May 2, 2023
Categories: Research, Policies and Procedures

In 2010 the Association of Shelter Veterinarians (ASV) published the first Guidelines for Standards of Care in Animal Shelters, which quickly became the gold standard in how to care for animals shelters and foster homes alike. In December 2022, the revised “Guidelines” were introduced. The Guidelines is understandably a comprehensive and lengthy document, yet many who can get value from it don’t have the time to read it in it entirety. That’s why you’re invited to the free ASV Shelter Guidelines Re-Boot Camp!

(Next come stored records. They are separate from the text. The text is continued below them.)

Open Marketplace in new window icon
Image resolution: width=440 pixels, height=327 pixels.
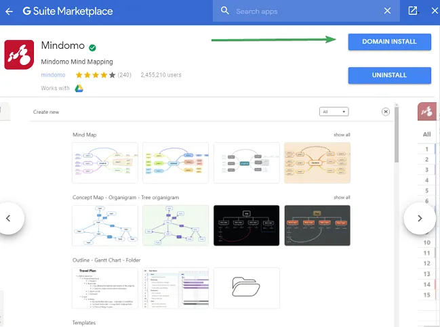pos(413,12)
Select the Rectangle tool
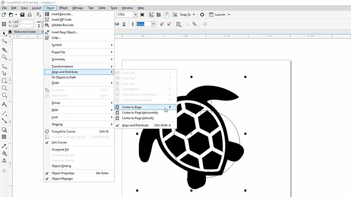 (4, 81)
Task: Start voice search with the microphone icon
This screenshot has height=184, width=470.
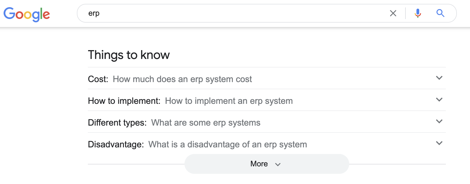Action: (418, 13)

The virtual Re-Boot Camp is a half day seminar geared to all workers in a foster based rescue or shelter to help make incorporating the Guidelines attainable for more organizations.

Date: May 16, 2023
Time: 9:00AM to 1:00PM PT/ 12:00PM to 4:00PM ET

Your entire staff is welcome to this event during which speakers will present an overview of the updated Guidelines for Standards of Care in Animal Shelters. Dr. Sheila Segurson, DVM, DACVB, Director of Community Solutions at Maddie’s Fund® emphasizes that this is “a great opportunity to get an overview of what’s in the second edition of the ASV guidelines. Speakers will be guidelines authors and they’ll be opportunity for questions and answers.” View the topics and schedule

What’s new in the second edition?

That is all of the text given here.